What you should do ->
Among the entries below, only the lines starting at the one with "[Share on Twitter] (140, 1804)" and ending at the one with "Read more (22, 1336)", both included, are to be printed exactly.

━━ The input

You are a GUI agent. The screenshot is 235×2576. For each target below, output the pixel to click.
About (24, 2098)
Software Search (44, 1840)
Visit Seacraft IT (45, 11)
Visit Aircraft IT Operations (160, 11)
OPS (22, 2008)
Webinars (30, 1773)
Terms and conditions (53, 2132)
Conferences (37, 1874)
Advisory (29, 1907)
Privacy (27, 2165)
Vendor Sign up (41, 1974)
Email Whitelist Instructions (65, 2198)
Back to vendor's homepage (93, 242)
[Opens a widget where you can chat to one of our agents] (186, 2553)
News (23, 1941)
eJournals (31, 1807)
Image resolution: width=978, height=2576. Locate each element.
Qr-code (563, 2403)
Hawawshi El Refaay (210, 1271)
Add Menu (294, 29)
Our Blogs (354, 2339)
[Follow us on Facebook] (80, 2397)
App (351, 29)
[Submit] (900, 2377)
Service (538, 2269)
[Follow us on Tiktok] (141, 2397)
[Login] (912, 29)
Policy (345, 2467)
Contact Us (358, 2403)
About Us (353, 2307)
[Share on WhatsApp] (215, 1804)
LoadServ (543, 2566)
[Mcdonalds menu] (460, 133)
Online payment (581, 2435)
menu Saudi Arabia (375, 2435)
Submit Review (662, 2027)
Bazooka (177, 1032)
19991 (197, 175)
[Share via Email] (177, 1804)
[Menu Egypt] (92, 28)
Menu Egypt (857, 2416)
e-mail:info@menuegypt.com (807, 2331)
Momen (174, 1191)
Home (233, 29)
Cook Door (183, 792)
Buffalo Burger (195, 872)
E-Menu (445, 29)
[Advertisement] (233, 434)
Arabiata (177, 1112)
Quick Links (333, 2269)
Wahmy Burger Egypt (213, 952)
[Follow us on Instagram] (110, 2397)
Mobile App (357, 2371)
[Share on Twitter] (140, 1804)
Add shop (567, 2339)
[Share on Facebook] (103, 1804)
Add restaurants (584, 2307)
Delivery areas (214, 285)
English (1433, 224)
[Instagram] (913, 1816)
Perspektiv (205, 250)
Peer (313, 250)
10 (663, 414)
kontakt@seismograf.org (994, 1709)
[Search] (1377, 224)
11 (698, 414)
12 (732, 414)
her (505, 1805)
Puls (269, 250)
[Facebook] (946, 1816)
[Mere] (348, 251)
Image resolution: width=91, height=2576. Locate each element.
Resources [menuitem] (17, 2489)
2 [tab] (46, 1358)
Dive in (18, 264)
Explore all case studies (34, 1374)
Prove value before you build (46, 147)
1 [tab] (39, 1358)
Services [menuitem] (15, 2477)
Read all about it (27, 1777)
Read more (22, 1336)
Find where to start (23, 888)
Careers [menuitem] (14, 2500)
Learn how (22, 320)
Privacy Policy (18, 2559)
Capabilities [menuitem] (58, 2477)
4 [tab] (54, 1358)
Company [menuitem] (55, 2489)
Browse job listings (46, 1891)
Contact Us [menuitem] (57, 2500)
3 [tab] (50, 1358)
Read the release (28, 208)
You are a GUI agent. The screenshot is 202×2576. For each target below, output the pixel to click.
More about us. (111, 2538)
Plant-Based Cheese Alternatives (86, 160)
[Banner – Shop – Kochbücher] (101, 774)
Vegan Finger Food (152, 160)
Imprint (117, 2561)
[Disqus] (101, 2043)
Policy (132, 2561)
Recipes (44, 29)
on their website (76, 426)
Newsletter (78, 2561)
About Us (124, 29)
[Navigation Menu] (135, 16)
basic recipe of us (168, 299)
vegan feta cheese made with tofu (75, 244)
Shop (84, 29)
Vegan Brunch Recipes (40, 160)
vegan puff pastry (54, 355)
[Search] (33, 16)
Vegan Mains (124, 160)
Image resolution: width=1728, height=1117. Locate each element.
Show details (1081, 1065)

━━━━

Exercise response ->
[Share on Twitter] (140, 1804)
Add shop (567, 2339)
[Share on Facebook] (103, 1804)
Add restaurants (584, 2307)
Delivery areas (214, 285)
English (1433, 224)
[Instagram] (913, 1816)
Perspektiv (205, 250)
Peer (313, 250)
10 (663, 414)
kontakt@seismograf.org (994, 1709)
[Search] (1377, 224)
11 (698, 414)
12 (732, 414)
her (505, 1805)
Puls (269, 250)
[Facebook] (946, 1816)
[Mere] (348, 251)
Image resolution: width=91, height=2576. Locate each element.
Resources [menuitem] (17, 2489)
2 [tab] (46, 1358)
Dive in (18, 264)
Explore all case studies (34, 1374)
Prove value before you build (46, 147)
1 [tab] (39, 1358)
Services [menuitem] (15, 2477)
Read all about it (27, 1777)
Read more (22, 1336)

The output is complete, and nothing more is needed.